Buddy in Atlanta writes:
You quoted the Times and replied:
“And that fit with his rate of return, which was never attention-grabbing, just solid 12-13 percent year in, year out. [LA asks again: HOW was this possible? How could new investments have been plentiful enough to keep paying off existing investors so steadily, and for so many years? It defies belief.]”
The way institutional money management works, very few investors take their return as an annual cash dividend. It’s much more typical to roll the return into the existing account. So the size of the account, in this case, would increase by 12-13 percent a year.
Some investors might take redemptions at irregular intervals—either because they need some cash or because they want to shift their asset allocation.
Redemptions from Madoff’s firm were probably small and manageable. But the volume of redemptions shot up because of the current financial crisis, and that was the source of the problem.
LA replies:
Well, if very few investors asked for their dividends in cash, then Madoff’s achievement in keeping the scam going so long stops seeming so remarkable.

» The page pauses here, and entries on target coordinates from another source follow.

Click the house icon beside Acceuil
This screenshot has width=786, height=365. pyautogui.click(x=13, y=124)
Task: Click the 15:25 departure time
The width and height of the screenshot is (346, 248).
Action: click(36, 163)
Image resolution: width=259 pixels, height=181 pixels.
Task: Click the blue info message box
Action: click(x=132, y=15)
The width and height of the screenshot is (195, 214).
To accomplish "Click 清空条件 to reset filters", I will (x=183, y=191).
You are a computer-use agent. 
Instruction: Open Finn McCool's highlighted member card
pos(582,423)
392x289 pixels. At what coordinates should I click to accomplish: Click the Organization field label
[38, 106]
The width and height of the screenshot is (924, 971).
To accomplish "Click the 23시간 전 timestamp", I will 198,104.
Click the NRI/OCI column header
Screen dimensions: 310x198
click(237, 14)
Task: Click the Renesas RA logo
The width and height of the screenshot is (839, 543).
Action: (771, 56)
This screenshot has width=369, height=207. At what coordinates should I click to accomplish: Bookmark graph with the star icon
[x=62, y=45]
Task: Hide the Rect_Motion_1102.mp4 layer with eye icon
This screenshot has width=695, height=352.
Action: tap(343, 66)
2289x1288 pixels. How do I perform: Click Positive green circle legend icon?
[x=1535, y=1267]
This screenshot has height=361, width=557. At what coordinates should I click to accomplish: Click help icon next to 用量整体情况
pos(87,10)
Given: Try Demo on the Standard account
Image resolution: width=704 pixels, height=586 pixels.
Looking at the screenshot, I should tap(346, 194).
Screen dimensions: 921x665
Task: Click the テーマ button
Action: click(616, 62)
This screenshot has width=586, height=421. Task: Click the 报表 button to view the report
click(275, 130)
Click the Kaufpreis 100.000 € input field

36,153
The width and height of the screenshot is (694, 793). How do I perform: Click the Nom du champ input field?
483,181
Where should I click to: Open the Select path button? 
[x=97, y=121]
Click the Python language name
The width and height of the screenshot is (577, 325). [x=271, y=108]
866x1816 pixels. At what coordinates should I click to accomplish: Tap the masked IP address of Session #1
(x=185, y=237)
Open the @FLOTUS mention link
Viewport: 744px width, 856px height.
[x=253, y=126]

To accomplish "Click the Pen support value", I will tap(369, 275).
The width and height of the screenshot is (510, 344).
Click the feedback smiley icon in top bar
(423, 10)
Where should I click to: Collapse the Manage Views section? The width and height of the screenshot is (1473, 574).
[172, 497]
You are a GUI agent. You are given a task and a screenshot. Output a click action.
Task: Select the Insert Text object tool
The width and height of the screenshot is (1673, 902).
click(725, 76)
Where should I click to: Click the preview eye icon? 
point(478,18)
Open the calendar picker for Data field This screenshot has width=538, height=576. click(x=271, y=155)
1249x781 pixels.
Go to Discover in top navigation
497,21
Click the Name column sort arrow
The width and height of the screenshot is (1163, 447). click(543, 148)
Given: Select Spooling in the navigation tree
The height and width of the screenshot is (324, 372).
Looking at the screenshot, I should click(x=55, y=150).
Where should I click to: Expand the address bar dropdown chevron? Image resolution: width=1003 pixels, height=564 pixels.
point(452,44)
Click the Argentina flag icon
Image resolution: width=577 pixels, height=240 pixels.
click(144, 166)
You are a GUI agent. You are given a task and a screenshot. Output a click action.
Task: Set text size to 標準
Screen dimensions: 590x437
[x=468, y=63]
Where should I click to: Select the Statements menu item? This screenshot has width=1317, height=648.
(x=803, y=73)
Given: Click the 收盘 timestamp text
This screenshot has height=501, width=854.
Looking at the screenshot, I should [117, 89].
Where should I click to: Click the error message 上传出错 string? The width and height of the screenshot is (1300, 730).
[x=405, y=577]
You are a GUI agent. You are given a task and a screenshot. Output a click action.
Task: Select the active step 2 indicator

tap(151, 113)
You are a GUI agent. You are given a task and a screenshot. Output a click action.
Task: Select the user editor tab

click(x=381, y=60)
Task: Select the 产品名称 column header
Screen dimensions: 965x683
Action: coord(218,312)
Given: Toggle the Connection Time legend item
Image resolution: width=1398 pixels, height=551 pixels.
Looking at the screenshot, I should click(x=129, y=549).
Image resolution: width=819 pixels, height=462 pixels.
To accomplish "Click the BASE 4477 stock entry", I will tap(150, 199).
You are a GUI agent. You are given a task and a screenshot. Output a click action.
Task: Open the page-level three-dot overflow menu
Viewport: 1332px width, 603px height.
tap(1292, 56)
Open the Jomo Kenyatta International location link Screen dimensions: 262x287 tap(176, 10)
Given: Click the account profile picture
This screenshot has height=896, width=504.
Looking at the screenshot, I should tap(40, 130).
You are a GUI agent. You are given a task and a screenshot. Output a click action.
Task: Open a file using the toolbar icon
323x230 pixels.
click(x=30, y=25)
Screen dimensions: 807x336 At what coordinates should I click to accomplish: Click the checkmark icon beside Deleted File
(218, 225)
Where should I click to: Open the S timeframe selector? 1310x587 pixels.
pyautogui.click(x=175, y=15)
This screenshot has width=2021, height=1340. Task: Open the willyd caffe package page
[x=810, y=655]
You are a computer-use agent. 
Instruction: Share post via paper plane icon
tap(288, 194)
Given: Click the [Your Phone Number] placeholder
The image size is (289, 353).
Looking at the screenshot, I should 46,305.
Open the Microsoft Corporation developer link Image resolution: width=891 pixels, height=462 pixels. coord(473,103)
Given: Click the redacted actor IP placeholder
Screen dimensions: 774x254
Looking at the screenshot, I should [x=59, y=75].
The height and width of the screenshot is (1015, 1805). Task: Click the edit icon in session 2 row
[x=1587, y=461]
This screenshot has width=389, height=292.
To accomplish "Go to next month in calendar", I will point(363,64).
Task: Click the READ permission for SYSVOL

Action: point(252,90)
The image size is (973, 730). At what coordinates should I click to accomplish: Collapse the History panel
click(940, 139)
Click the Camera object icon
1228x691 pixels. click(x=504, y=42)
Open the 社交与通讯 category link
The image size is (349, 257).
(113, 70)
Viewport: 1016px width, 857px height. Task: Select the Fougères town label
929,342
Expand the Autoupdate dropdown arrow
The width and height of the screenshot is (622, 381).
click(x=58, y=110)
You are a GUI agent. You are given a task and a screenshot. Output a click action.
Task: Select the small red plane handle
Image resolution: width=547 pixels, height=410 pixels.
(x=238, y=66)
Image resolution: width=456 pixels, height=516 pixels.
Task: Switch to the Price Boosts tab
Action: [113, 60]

I return to an earlier question: didn’t everyone in his firm have to be in on it?
A. Zarkov writes:
I suspect that most of Madoff’s investors elected to have their dividends reinvested, and that’s one reason he was able to keep the scam going for so long.
One surprising thing I learned from the WSJ: some of the investors who bailed out early might have to give the money back. Thus, Madoff’s fund was a tar baby as well as a Ponzi scheme. But a frightening prospect that seems to have evoked little or no comment. The possibility exists that many other funds are also little more than Ponzi schemes and will start to blow up all over the place next year. Madoff was not particularly clever because his returns were stable through bull and bear markets—a real tip off that something was fishy. Real world returns don’t behave that way, and the SEC was warned, but did nothing.
From today’s Wall Street Journal:
Harry Markopolos, who years ago worked for a rival firm, researched Mr. Madoff’s stock-options strategy and was convinced the results likely weren’t real. “Madoff Securities is the world’s largest Ponzi Scheme,” Mr. Markopolos, wrote in a letter to the U.S. Securities and Exchange Commission in 1999. Mr. Markopolos pursued his accusations over the past nine years, dealing with both the New York and Boston bureaus of the SEC, according to documents he sent to the SEC reviewed by The Wall Street Journal.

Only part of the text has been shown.